- Paginatekst:

-*-*-

Interview: Eric Eliel neemt afscheid als Wetenschappelijk Directeur Natuurkunde
Na ruim zeven jaar stopt Eric Eliel als wetenschappelijk directeur (WD) van het Leidse natuurkunde-instituut LION. Hij geeft op 25 april het stokje over aan Jan Aarts. Een week eerder, op 18 april, is de afscheidsreceptie. We spreken hem over zijn periode als WD waarin onder meer een nieuw bètagebouw tot stand kwam en de diversiteit op het instituut flink toenam. ‘Ik wilde LION tot het meest vrouwvriendelijke natuurkunde-instituut in Nederland maken.’
Zeven jaar geleden verruilde u uw werk als groepsleider in de quantumoptica voor de rol van wetenschappelijk directeur. Hoe groot was die overgang?
‘Het verschil was enorm, vooral qua afwisseling en tijdsdruk. Als groepsleider kun je wel eens even iets laten liggen, zonder dat veel mensen daar de impact van voelen. Dan leef je als het ware in een soort veilige bubbel en kun je afwegen of je aan iets wilt meewerken of niet. Als instituutsdirecteur krijg je bij tijd en wijle vanuit hogere bestuurslagen een grote verscheidenheid aan dingen op je bord met een harde deadline. En als je daar niet meteen bovenop zit, heeft dat grote consequenties. Bijvoorbeeld bij de indeling van het nieuwe gebouw. Dan moet je voortdurend alert blijven, anders krijgen onderzoekers niet het soort ruimte toebedeeld die ze nodig hebben. Ik heb daar jarenlang veel tijd aan besteed, en nu hebben we een prachtige meethal.
Was die nieuwbouw ook meteen de grootste uitdaging van uw termijn?

-*-*-

- Materiaal:
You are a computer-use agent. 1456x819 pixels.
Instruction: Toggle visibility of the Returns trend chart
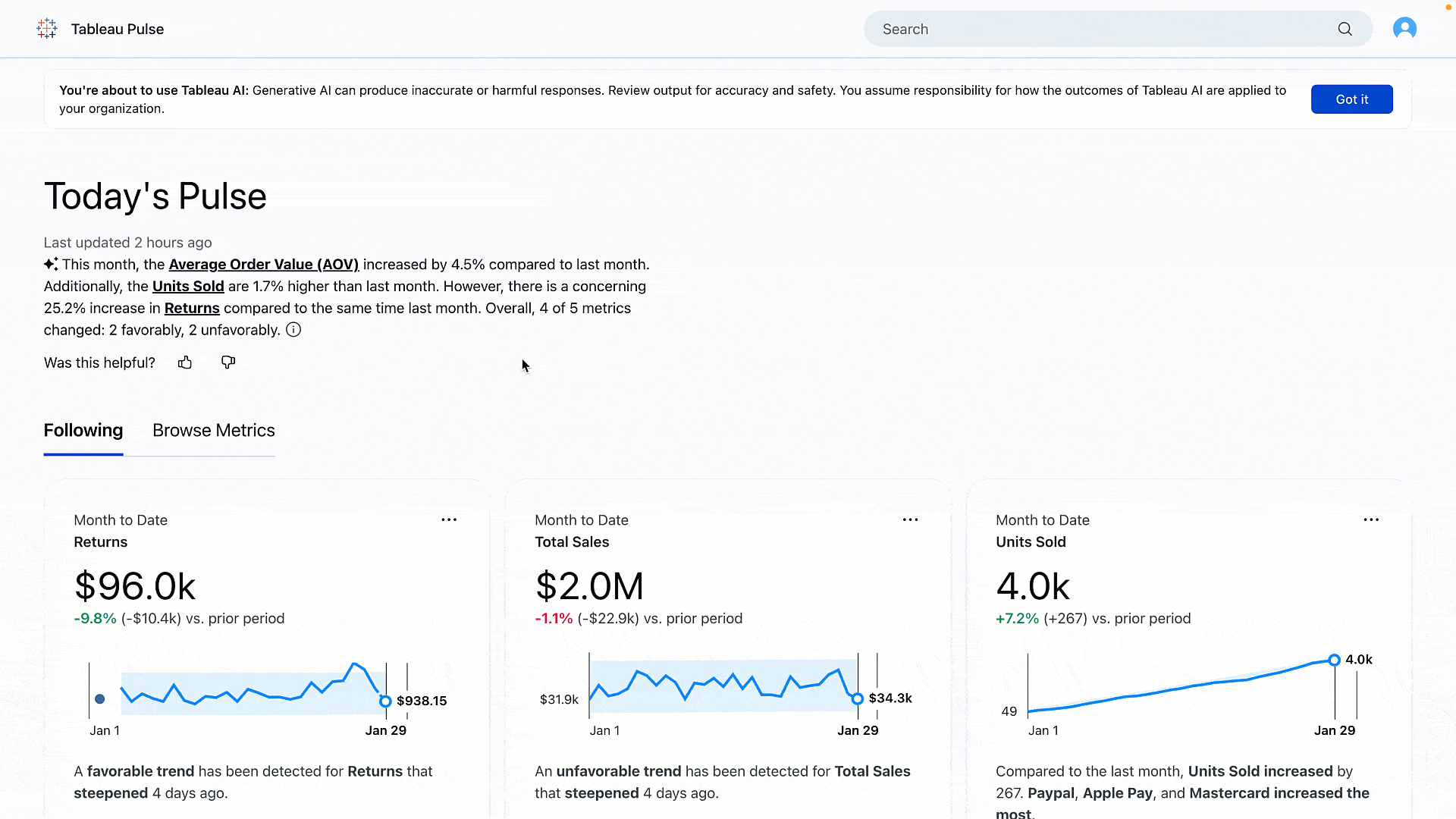pos(101,699)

-*-*-

- Opdracht 1: Aan wie draagt Eric Eliel op 25 april het stokje over, volgens het interview over zijn afscheid?
- Opdracht 2: Neem uit het interview over Eliels afscheid letterlijk het stuk over van "Interview: Eric Eliel" tot en met "was die overgang?".
- Opdracht 3: Schrijf het interview over Eliels afscheid verder na de laatste zin die er staat.

- Antwoord 1: Aan Jan Aarts.

- Antwoord 2:
Interview: Eric Eliel neemt afscheid als Wetenschappelijk Directeur Natuurkunde
Na ruim zeven jaar stopt Eric Eliel als wetenschappelijk directeur (WD) van het Leidse natuurkunde-instituut LION. Hij geeft op 25 april het stokje over aan Jan Aarts. Een week eerder, op 18 april, is de afscheidsreceptie. We spreken hem over zijn periode als WD waarin onder meer een nieuw bètagebouw tot stand kwam en de diversiteit op het instituut flink toenam. ‘Ik wilde LION tot het meest vrouwvriendelijke natuurkunde-instituut in Nederland maken.’
Zeven jaar geleden verruilde u uw werk als groepsleider in de quantumoptica voor de rol van wetenschappelijk directeur. Hoe groot was die overgang?

- Antwoord 3:
‘De grootste uitdagingen liggen altijd bij mensen. We hebben hier veel bijzondere mensen rondlopen, in wat ze kunnen en qua ambities. Ik zie het als mijn rol om ze zoveel mogelijk van die ambities waar te laten maken. Idealiter hoef je dan alleen maar wat smeerolie aan te brengen door ze bijvoorbeeld te ondersteunen bij het schrijven van een subsidieaanvraag. Maar het blijven mensen, met behalve veel sterke ook enkele zwakke kanten. Toen ik net begon, kampten bijvoorbeeld veel mensen met een gevoel dat de werkdruk te hoog was. Ik heb toen een aantal medewerkers onmiddellijk met vakantie gestuurd, of ze een vakantieplan laten maken voor het komende jaar. Daarna ging het merkbaar beter.
Waar bent u uiteindelijk het meest trots op?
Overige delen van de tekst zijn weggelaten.